Даже овладел единственной любимой женщиной. Трагическая ошибка убрала его соперника с пути, наверное, это — рука судьбы. Воспоминание об Аддолорате и предвкушение счастья, которым он будет с ней наслаждаться, если все пойдет, как задумано, несколько растопило тревожный холодок, угнездившийся в нем. Он поставил на газ кофеварку, открыл газету, и у него оборвалось сердце — он увидел на первой странице крупную фотографию, — два кровавых трупа на асфальте. Заголовок гласил: «На рассвете убиты двое из клана Кинничи». Сомнений больше нет. Его охватил страх, значит, Лателла жив. Его мечтам крышка. Газета задрожала в руках.
Несколько часов назад, казалось, он держал мир в кулаке, а теперь все пропало. Правда страшна, но необходимо любой ценой узнать ее. Он сделал то, чего ни в коем случае нельзя делать, позвонил Кинничи. Трубку снял Джо Ла Манна.
— Я прождал всю ночь, — начал Тони.
— Возникли затруднения.
— Я прочел новости, — продолжал он.
— Все в порядке, друг, — успокоил Ла Манна.
— Дай мне с ним поговорить. — Он не знал, что Бриллиант Ал мертв.
— Он отдыхает. Проснется, сам даст о себе знать.
— А другое дело? — он имел в виду расправу с Лателлой.
— В свое время, — лаконично ответил Ла Манна.
Теперь он был совершенно уверен, что Лателла жив, и мог все исправить, разделавшись с Кинничи, как ему приказали. Безумные идеи роились в его голове. Он погружался все больше и больше в трясину липкого страха и неотступной паники.
Он положил трубку и тут же позвонил в Кони-Айленд, никто не ответил. Тогда он набрал телефон спортзала Доминичи. Трубку снял Хосе.
— В чем дело? — спросил он сонным голосом.
— Я позабочусь, чтобы посылку вручили сегодня же.
— Никакой спешки, — успокоил Хосе. — Сегодня ли, завтра ли, какая разница?
— Я думал, это срочно, — с усилием проговорил Тони.
— Дело в том, что наш друг сегодня не в лучшей форме. И вряд ли придет в нее до послезавтра.
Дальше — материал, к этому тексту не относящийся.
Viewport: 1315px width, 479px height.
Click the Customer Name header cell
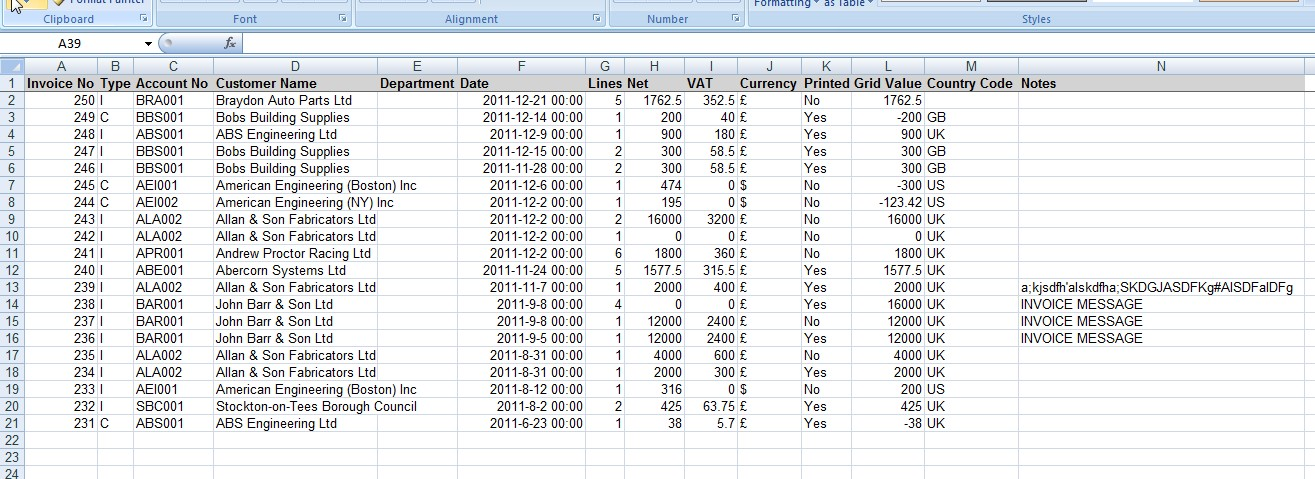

Страх вынудил Тони говорить напрямую, пренебрегая элементарной предосторожностью.
— Объясни!
— Разумеется, объясню.
— Когда?
— Сегодня. Приходи вечером в спортзал.
— Какие-нибудь проблемы?
— Никаких. Все о'кей. — То, что говорит Хосе, звучало убедительно.
— Я подойду к восьми?
— Отлично.
— Может, поужинаем вместе?
— Поужинаем, и я тебе все объясню.
Жизнь возвращалась к нему, и сердце начинало биться ровно. Он убьет Кинничи, и Фрэнк никогда не узнает о его предательстве. Нечего волноваться, тем более что Хосе считает, нет никакой спешки. Вечером все выяснится, а пока в его распоряжении целый день, который можно провести с Аддолоратой. После смерти мужа она упорно избегает Тони. В чем дело? Сегодня он придет, нагруженный подарками, и докажет ей свою любовь.
После смерти отца Нэнси неохотно ходила в школу, ела через силу, через силу жила. Она делала обычные дела автоматически. И до того вялое общение с одноклассниками прервалось совсем. Все они казались ей по-детски наивными, в них не было силы, они плакали по пустякам, не умели хранить тайну. Учительница госпожа Эстер тщетно пыталась понять непростой характер своей ученицы, замкнувшейся в себе окончательно после трагической гибели отца, Калоджеро Пертиначе. Она не спускала глаз с вежливой, молчаливой девочки, но никогда не могла предугадать ее поступков.
Если бы Нэнси не почувствовала в это утро острой боли внизу живота и пустоты в желудке, то мисс Эстер не услышала бы и на этот раз ее голоса. К этим неприятным ощущениям Нэнси добавилась еще и сильная головная боль, словно железное кольцо сдавило виски. Нэнси и при желании не сумела бы объяснить это странное недомогание. Она перестала писать, прижала руки к животу и наклонилась вперед.
Учительница, блондинка с голубыми добрыми глазами и пышной фигурой, перестала диктовать и подошла к Нэнси.